Burning fat and building muscle, although related, are two separate entities. There is a common misconception that you can turn fat into muscle. Unfortunately, this is not true. It's physiologically impossible to turn fat into muscle because each is an entirely different type of body tissue with a different cell type (fat is made up of adipose tissue, while muscle is made of protein). So fat is fat and muscle is muscle.
The key to getting into better shape, feeling fitter and healthier is to get rid of the fat and grow the muscle.
To grow muscle, you must engage in a weight-resistant programme and ensure protein is a staple in your diet. The best weight training programme is hypertrophy. The idea is to do many sets but only 5 to 6 reps on each exercise where you are close to fatigue on the 5th to 6th rep. Hypertrophy is quite advanced and it is important to get sound advice before starting.

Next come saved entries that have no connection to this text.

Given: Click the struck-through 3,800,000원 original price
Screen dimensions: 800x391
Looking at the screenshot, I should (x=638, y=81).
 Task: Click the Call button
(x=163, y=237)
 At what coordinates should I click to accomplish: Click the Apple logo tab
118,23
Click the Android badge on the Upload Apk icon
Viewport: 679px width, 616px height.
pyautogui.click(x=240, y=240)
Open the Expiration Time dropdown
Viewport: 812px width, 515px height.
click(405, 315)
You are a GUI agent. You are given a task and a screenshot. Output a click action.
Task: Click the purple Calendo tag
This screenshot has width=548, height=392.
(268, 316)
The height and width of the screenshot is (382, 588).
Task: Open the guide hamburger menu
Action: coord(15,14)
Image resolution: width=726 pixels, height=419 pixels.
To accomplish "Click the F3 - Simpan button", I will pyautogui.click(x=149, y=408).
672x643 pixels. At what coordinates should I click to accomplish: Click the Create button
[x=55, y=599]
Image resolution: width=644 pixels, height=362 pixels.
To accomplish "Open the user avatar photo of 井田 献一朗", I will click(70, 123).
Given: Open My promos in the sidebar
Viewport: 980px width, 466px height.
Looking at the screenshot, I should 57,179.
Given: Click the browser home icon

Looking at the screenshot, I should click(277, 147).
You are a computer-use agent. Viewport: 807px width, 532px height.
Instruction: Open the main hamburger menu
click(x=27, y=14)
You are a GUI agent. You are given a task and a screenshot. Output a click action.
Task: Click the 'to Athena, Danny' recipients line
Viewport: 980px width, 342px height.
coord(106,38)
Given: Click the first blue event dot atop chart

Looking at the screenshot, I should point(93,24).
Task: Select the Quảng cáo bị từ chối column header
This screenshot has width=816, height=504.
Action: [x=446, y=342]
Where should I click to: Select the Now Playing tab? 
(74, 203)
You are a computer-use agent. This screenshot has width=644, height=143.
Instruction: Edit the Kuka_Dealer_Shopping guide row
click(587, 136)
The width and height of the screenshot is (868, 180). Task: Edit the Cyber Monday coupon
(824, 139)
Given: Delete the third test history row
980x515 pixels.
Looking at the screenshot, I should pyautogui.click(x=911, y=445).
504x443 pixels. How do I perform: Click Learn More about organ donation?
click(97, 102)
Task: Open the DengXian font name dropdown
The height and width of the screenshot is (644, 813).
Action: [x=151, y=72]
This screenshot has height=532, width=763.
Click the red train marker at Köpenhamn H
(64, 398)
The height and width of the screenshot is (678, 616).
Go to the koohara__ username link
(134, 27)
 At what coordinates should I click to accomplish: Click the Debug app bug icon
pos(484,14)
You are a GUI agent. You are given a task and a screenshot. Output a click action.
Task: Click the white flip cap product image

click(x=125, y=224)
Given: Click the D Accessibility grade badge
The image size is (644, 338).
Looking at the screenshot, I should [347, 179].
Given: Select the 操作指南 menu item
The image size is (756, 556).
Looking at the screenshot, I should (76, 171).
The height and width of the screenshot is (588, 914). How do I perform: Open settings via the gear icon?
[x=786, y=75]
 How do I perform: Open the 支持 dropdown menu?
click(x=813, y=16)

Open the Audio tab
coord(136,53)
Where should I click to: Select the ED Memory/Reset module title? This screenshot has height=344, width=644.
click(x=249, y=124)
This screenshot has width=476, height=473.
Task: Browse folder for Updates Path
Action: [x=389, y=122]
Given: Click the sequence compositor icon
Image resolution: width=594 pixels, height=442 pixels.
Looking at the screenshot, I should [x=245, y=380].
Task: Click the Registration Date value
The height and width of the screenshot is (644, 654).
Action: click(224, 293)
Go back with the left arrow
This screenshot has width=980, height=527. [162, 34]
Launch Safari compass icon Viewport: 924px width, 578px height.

The good news is muscle burns calories 24/7, so the more muscle mass you have, the more calories are burned, even at rest. In other words, your metabolism increases.
Now that your metabolism has increased, to burn fat you must reduce your daily calorie intake by about 300 to 500 calories. It is very important you keep a balanced diet, roughly 55% carbohydrate, 25% protein and 20% fat. The release of insulin into the bloodstream has a huge effect on fat stores. How much and how fast depends entirely on the type of carbohydrate. The best advice is to cut back on starchy carbs and increase non-starchy carbs.
In summary, the weight training programme will build muscle, increase metabolism and many more benefits. To reduce fat you must alter your diet so it is healthy, balanced and about 500 calories below your metabolic rate.